**Objective:**
Recast the part of the material that runs from the line containing "Task: Play the deer video thumbnail" through the end as a numbered list, with blank lines omitted. Leave the pictures out.

(Entries from a dataset)
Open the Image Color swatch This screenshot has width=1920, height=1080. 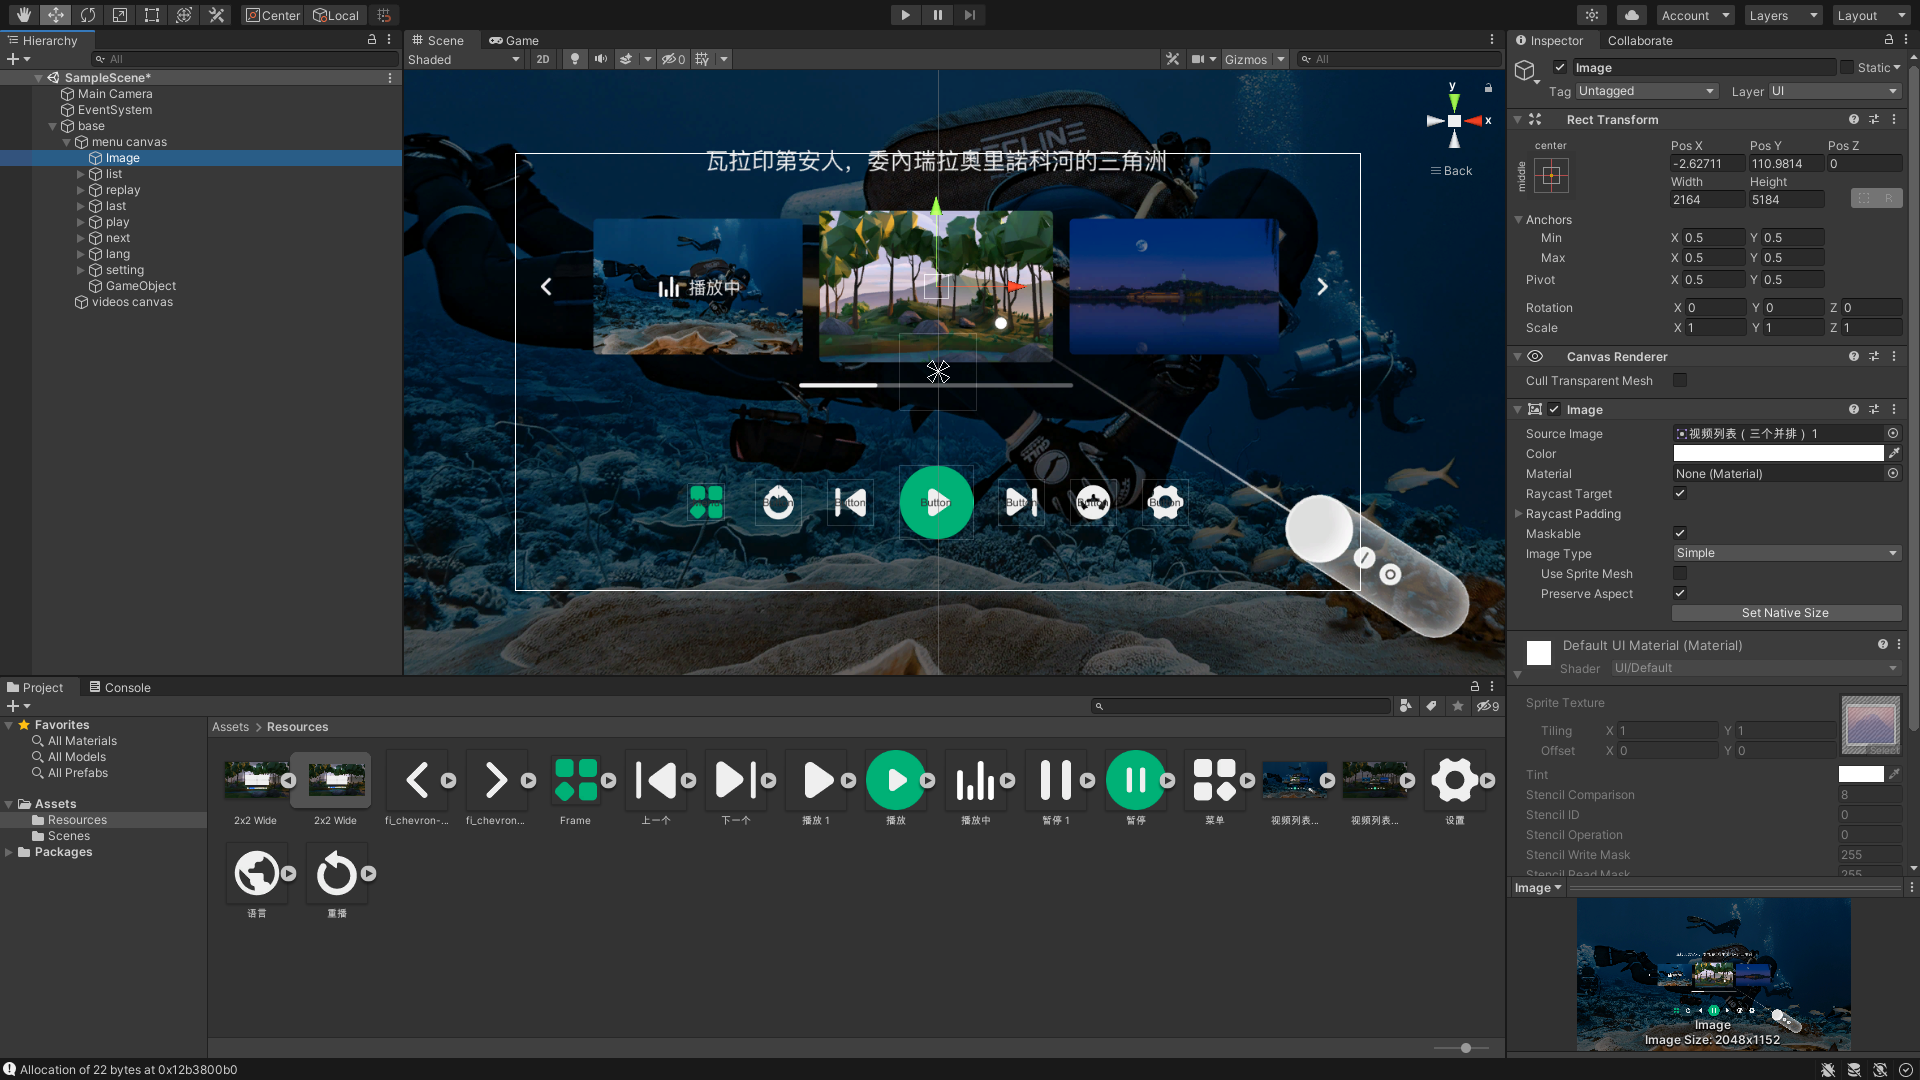pyautogui.click(x=1778, y=453)
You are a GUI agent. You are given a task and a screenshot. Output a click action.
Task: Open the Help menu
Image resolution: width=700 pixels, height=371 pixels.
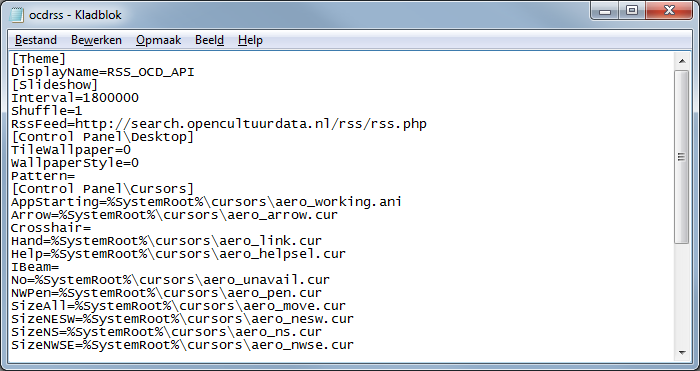(250, 40)
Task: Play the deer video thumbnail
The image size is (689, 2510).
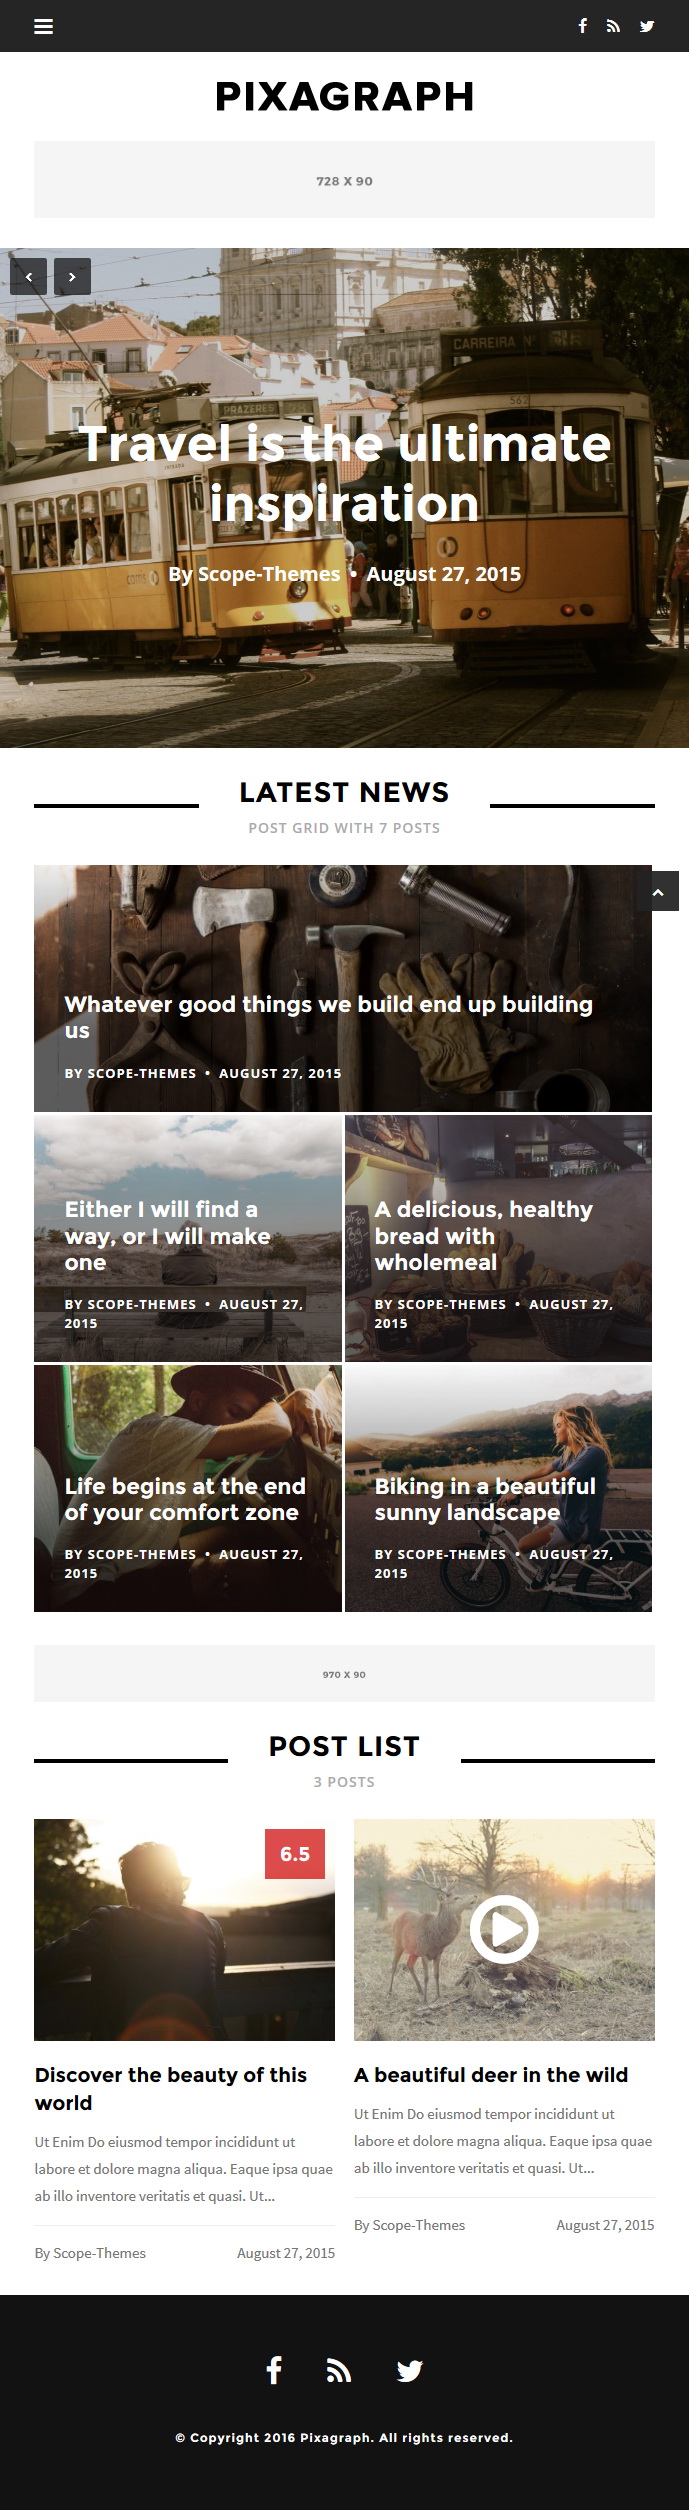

**Output of the exercise:**
1. Task: Play the deer video thumbnail
2. The image size is (689, 2510).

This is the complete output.